Description of the task:
Lay out the listing from the line with "Task: Go to page 2 of results" to the line with "will [353, 409]." as a two-column CSV with columns named request and answer, one row per request, each in a single quoted field with line breaks turned into spaces.
** Begin Dataset records **
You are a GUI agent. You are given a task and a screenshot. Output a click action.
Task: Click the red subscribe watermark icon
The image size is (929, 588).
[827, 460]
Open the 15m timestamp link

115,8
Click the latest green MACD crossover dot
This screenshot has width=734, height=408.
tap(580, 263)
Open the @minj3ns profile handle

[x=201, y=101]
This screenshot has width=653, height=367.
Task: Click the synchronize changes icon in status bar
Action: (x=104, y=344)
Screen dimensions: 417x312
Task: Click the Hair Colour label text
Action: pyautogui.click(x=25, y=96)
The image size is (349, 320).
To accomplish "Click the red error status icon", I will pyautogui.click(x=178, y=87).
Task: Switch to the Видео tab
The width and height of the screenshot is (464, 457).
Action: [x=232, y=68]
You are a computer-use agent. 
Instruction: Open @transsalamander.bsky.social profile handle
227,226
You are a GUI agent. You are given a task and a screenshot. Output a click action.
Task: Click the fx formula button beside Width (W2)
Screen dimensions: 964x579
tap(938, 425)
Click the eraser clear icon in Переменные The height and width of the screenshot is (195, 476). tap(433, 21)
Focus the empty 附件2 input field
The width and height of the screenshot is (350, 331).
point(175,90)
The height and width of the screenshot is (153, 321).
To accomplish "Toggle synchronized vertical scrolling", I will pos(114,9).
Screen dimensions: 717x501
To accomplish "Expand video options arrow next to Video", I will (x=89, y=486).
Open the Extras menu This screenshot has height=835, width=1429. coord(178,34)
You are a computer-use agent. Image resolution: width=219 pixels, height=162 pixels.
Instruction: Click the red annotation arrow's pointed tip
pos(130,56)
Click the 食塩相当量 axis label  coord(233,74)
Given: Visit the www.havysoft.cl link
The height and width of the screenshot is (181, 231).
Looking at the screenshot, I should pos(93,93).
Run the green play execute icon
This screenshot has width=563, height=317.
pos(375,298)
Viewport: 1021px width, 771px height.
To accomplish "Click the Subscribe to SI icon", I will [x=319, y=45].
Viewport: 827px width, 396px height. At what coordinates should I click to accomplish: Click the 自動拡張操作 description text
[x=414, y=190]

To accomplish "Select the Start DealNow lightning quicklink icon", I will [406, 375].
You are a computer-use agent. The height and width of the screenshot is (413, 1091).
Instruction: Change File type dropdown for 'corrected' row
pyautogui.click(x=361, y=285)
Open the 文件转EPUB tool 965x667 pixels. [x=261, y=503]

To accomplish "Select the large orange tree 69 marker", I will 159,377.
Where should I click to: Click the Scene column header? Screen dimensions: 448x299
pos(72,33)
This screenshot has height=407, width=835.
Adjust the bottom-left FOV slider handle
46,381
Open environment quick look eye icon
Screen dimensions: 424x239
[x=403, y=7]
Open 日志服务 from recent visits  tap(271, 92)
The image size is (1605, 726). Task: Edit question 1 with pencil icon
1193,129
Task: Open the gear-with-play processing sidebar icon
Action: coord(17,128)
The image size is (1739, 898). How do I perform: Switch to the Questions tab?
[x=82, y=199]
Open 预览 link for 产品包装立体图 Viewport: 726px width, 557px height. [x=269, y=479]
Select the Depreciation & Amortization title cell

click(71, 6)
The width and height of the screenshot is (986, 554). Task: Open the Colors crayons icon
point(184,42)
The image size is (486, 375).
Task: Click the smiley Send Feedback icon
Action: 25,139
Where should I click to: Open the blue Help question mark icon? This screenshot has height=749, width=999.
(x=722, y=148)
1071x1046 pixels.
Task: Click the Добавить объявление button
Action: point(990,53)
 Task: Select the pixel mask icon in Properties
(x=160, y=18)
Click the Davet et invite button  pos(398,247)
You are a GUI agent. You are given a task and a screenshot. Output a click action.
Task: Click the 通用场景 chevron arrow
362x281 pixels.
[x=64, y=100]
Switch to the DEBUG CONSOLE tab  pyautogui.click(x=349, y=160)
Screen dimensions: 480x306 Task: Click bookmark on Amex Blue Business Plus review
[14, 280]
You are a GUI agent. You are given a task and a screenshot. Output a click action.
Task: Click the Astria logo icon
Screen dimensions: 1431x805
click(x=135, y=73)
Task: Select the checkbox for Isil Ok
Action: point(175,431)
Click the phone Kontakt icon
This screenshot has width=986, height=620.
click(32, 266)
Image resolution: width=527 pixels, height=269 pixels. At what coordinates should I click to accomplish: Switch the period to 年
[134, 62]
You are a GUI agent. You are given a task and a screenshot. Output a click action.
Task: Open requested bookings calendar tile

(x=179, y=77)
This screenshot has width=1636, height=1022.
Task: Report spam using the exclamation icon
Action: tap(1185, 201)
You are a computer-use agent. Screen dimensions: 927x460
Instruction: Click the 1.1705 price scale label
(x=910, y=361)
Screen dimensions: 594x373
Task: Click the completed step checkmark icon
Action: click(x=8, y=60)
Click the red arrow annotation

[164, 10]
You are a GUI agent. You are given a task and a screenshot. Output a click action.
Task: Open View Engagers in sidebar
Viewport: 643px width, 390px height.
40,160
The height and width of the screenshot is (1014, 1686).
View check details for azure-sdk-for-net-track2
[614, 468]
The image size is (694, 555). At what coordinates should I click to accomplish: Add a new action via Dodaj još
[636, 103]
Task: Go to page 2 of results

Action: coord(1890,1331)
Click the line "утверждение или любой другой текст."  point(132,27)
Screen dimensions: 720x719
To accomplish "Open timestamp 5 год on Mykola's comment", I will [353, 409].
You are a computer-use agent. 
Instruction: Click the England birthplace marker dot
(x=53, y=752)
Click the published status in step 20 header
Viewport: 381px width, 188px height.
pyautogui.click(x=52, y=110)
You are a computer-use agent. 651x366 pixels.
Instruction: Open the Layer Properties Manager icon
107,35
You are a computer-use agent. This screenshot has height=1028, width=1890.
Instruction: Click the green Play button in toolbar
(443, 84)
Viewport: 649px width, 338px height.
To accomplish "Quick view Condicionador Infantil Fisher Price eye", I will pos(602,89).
** End Dataset records **
Problem solution:
request,answer
"Task: Go to page 2 of results","Action: coord(1890,1331)"
"Click the line ""утверждение или любой другой текст.""","point(132,27)"
"Screen dimensions: 720x719 To accomplish ""Open timestamp 5 год on Mykola's comment"",","I will [353, 409]."